G.K. Chesterton on absorption in apparently trivial hobbies, in “A Defence of Bores,” in Alberto Manguel, ed., On Lying in Bed and Other Essays by G.K. Chesterton

Words Worth Noting - September 25, 2022

“The intolerant myth may come from the fact that ‘tolerance’ is a vague term that is largely undefined. It does tend to elicit an emotional response. Tolerance is a good thing and is meant to serve justice. So if someone disagrees with me on an essential matter of the faith, I have to be very tolerant of the person, accepting and open to them, but that does not mean I should accept their ideas in a kind of moral relativism.”
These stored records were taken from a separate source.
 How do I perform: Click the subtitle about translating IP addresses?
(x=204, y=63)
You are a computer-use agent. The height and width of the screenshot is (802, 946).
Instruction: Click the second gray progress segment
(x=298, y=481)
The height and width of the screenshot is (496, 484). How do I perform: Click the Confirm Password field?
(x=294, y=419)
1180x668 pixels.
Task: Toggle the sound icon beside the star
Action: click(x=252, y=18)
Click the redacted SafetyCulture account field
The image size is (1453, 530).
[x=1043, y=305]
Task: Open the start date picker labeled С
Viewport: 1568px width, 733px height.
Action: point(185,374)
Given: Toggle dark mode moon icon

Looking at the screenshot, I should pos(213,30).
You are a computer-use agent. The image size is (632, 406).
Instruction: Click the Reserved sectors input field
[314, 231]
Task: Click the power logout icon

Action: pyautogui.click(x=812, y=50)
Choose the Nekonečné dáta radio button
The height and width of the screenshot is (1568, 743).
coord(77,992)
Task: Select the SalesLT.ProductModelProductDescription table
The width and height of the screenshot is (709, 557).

“Rev. Eric Nicolai, with the communications office of Opus Dei in Montreal” asked in an e-mail conversation about the organization’s sinister image, in Ottawa Citizen October 7, 2002

Words Worth Noting - September 22, 2022

“There is no law of geography which dictates that it would be impossible for all the inhabitable areas of the earth to lie in latitudes, and be subject to physical conditions, of the type that produced the Asian empires…. Indeed, how can any ‘rigorous’ theory account for Britain’s being an island, a fact that has certainly contributed most importantly to the world’s social and political development. Its insulation was the merest accident on any rational time scale, dating from some ten thousand years ago, a geological instant.”

Robert Conquest in Reflections on a Ravaged Century, critiquing the narrowness of Marx’s development theory.